Keywords: help-seeking behavior, self-care, quality of life, rural community, EQ-5D-5L, COVID-19
1. Introduction
The COVID-19 pandemic has inhibited people’s help-seeking behaviors (HSBs). Specifically, many people were unable to access healthcare resources effectively due to travel restrictions and, therefore, had to endure or manage symptoms by themselves. HSB is a human behavior aimed at maintaining health and seeking treatment for symptoms [1]. HSB should be utilized effectively, as it is important for managing health conditions [2].
A balance of lay and professional care is important for patients to deal with mild and severe symptoms [3]. Mild symptoms refer to symptoms that people feel are manageable without healthcare support. Severe symptoms need healthcare support immediately. Lay care refers to unpaid healthcare provided by laypeople who have received no formal training, such as self-care and care from relatives, friends, and self-help groups [4]. In contrast, professional care refers to healthcare provided by trained, paid professionals, usually in a formal setting [4]. Efficient utilization of lay and professional care can reduce the overuse of professional care for mild symptoms [5,6]. Effective HSB for mild symptoms can moderate disease progression through early detection [5,6].
More than 70% of older adults have chronic diseases with high potential for severe complications [7]. During the pandemic, older people were forced to manage their health conditions differently than usual due to limited access to medical care. This might have caused anxiety and depression in these patients, which, in turn, may have affected their health conditions.
Older people in rural areas experienced particularly limited access to medical care; as COVID-19 posed a high risk to this population, this negatively affected their quality of life (QOL). QOL is defined as a person’s perception of the conditions in their lives in the context of their culture and value systems.

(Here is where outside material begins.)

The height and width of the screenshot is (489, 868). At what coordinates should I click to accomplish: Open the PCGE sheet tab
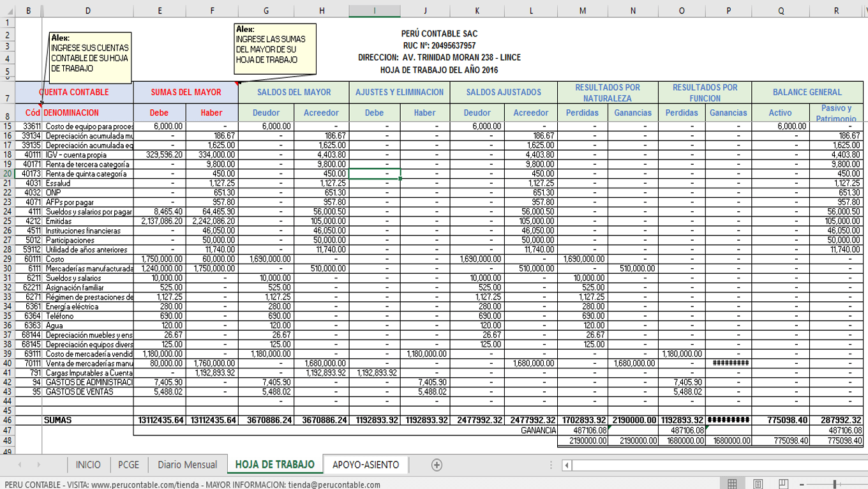(x=128, y=465)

Older people suffer from various chronic diseases that require appropriate treatment from established healthcare systems [8]. As the number of visits to medical institutions increases, medical expenses increase as well and create financial challenges [4]. To prevent disease progression, primordial and tertiary prevention in primary care are essential to effectively manage health conditions among older people [9].

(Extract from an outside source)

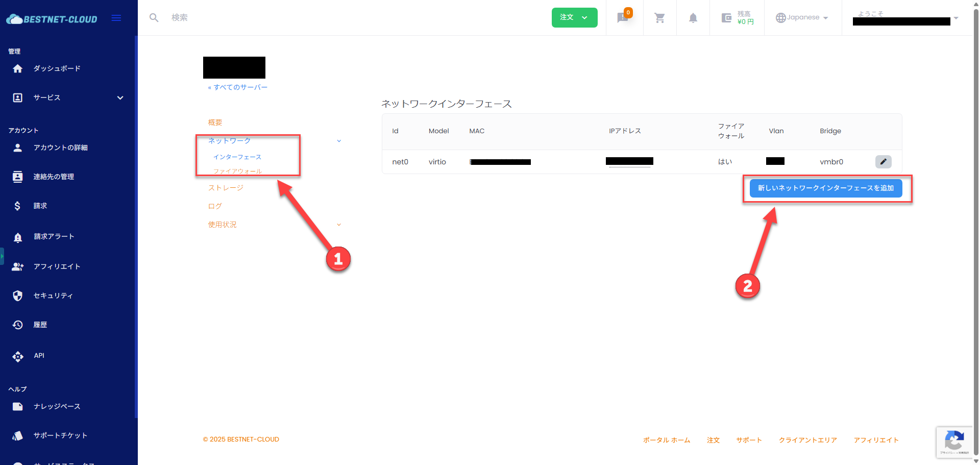Image resolution: width=980 pixels, height=465 pixels.
Task: Open the ダッシュボード home icon
Action: click(x=18, y=68)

HSB is influenced by various factors, including biological, social, economic, and cultural aspects [10,11,12,13]. Older people in rural areas tend to care for themselves or visit medical institutions without consulting others [14]. Previous research indicates that more than half of the people in rural communities avail themselves of professional healthcare services every month [15]. Moreover, Japanese culture impacts HSB because Japanese health insurance supports a range of medical tests and procedures; therefore, many older individuals routinely visit medical institutions, even when they only have mild symptoms [16].
The COVID-19 pandemic inhibited HSB, especially among older people in rural areas, as this population tends to use healthcare institutions within, rather than outside of, their communities [17]. QOL may be associated with HSBs, in particular, self-management and professional care usage [18,19,20]. A previous study conducted in rural areas showed that self-management of mild symptoms was associated with better self-rated health [21]. However, there is no clear evidence regarding the relationship between self-management of symptoms and QOL.

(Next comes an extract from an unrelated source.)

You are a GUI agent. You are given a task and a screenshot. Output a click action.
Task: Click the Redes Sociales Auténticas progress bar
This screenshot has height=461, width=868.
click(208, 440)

Within HSB, self-management of symptoms may mitigate the difficulties experienced by older people in rural communities. To ensure a sustainable healthcare system during the COVID-19 pandemic, self-management of mild symptoms among older people in rural areas is essential [22]. In rural communities, healthcare resources are declining, and healthcare professionals are aging [23,24], which inhibits access to professional care. The COVID-19 pandemic has the potential to overwhelm rural healthcare; therefore, self-management of mild symptoms is important. As many people live in rural areas worldwide, an investigation regarding HSB in such communities during the COVID-19 pandemic is beneficial for global healthcare [25].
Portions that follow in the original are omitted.